··· Entries shown ···
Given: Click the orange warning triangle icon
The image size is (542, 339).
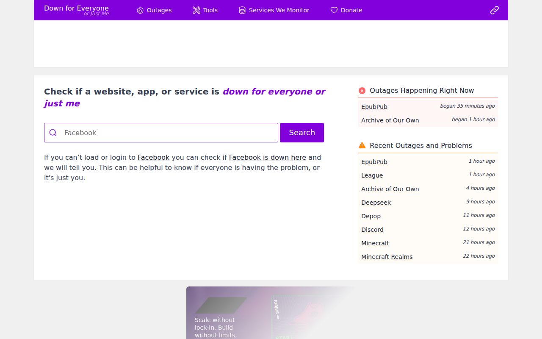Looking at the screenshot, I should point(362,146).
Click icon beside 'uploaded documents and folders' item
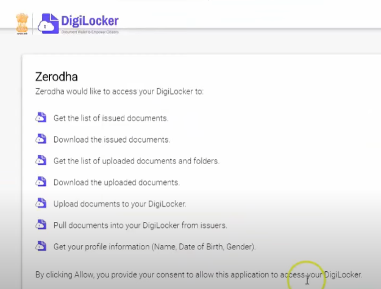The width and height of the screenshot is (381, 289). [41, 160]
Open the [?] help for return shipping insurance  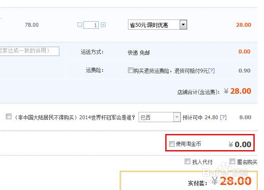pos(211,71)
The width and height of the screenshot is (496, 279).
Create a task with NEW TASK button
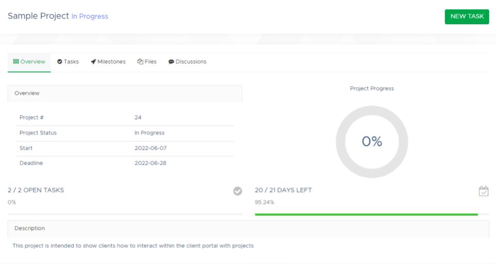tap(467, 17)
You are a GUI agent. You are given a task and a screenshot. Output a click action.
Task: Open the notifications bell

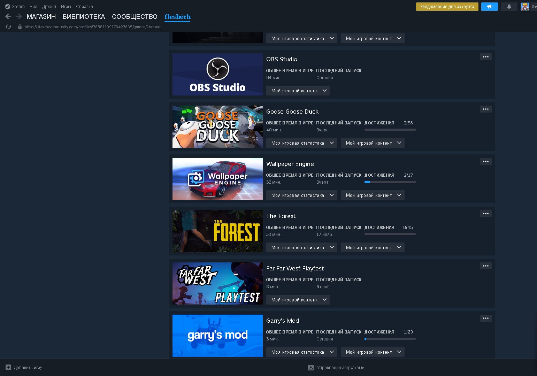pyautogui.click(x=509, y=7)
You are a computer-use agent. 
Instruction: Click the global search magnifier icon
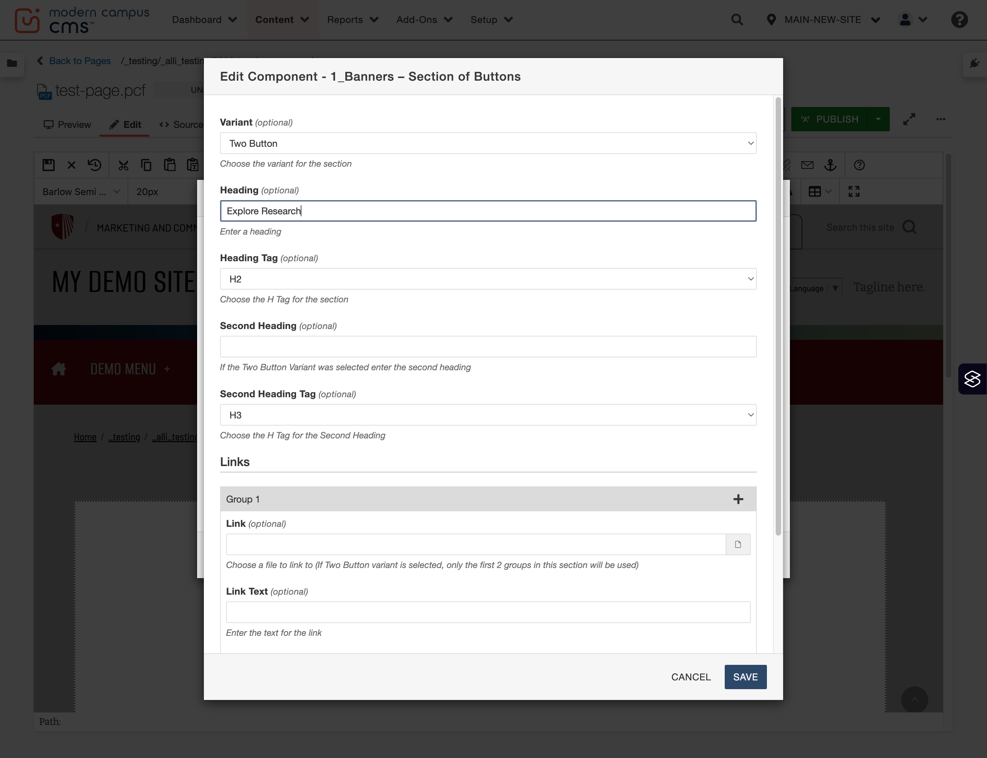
···
··· Entries shown ···
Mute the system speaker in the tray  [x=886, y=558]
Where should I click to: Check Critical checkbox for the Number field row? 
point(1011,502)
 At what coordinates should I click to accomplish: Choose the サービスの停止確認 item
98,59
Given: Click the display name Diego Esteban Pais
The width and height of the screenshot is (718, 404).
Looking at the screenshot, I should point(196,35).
···
··· Entries shown ···
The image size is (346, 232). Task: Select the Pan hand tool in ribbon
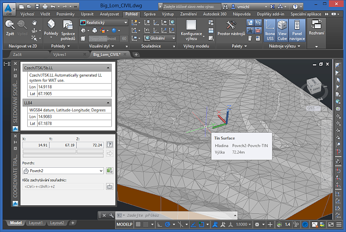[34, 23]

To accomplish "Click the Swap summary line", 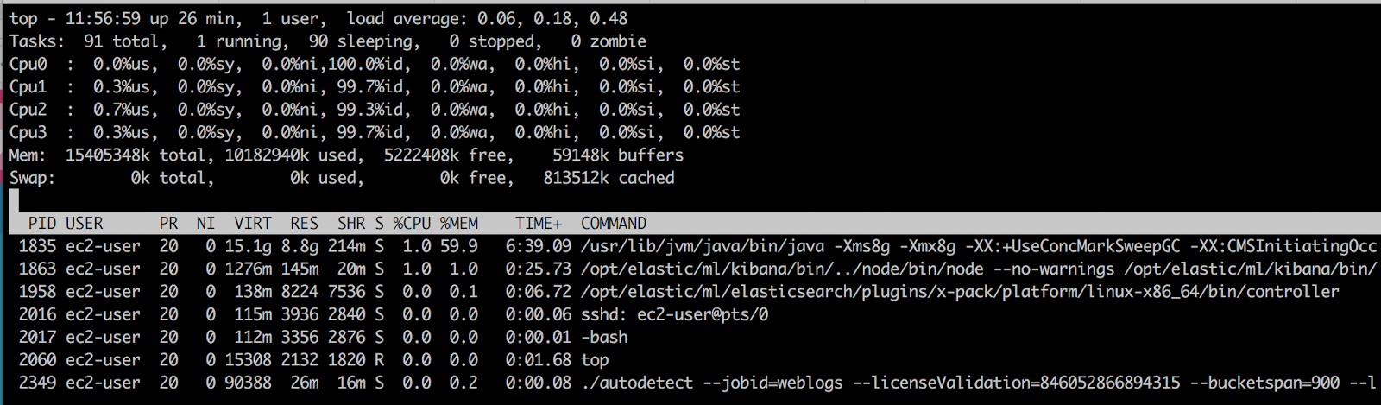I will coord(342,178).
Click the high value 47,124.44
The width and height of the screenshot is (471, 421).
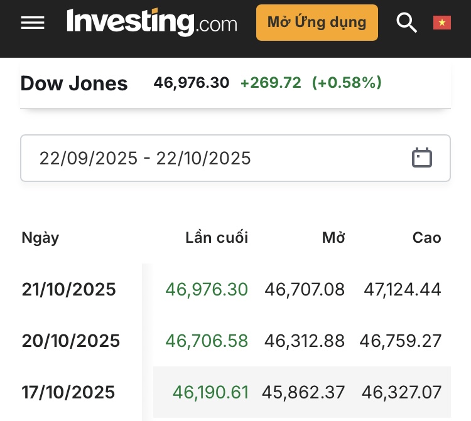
···
_Task item_: Look for the word "agent" in the data, then return every line that contains it.

_Solution to this problem_:
You are a GUI agent. You are given a task and a screenshot. Output a click action.
You are a computer-use agent. 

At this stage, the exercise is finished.